Abstract

Unresectable hepatocellular carcinoma (HCC) has a poor therapeutic outcome. We report here on a 40-year-old male HCC patient who had undergone partial hepatectomy and was refractory to therapeutic embolization. In addition, the tumour expressed phosphorylated extracellular signal-regulated kinase and CD34. Sorafenib was administered as salvage treatment and resulted in a rapid decline in alpha-fetoprotein (AFP) levels. However, this was accompanied by a grade 3 skin reaction, which improved as sorafenib dosage was gradually reduced. Unfortunately, reducing the dose of sorafenib also resulted in a rebound in AFP levels and portal vein thrombosis was noted thereafter. Sorafenib 800 mg/day was resumed, but the tumour failed to respond.
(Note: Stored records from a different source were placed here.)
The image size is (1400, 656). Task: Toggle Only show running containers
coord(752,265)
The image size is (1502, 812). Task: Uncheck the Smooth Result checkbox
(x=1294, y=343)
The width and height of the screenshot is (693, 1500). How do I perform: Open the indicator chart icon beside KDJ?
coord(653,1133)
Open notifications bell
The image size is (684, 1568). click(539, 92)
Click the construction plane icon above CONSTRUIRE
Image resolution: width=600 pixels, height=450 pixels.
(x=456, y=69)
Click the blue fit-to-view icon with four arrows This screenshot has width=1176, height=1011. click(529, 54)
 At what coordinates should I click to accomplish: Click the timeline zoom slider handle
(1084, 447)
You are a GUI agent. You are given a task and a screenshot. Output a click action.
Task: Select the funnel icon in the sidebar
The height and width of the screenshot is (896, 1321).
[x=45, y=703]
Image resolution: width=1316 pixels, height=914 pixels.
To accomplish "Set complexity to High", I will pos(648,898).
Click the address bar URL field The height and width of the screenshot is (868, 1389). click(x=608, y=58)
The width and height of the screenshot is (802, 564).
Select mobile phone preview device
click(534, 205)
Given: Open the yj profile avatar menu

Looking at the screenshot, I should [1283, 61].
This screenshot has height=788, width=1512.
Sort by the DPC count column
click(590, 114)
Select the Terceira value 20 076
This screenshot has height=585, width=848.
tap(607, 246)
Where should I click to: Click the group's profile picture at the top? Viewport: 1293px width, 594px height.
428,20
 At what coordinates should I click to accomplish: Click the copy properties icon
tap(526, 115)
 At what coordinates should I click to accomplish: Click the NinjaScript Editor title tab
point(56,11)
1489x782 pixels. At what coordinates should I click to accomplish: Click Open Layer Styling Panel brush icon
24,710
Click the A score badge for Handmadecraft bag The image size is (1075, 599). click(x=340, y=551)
Intensity-modulated radiation therapy (IMRT) combined with sorafenib was administered, resulting in marked tumour shrinkage and causing recurrence of the systemic skin reaction and development of photosensitivity. The patient survived for 20 months after the start of sorafenib treatment. This case suggests that the combination of sorafenib and IMRT might provide clinical benefits in patients with HCC who express potential targets but fail to respond to sorafenib; however, skin reactions should be monitored.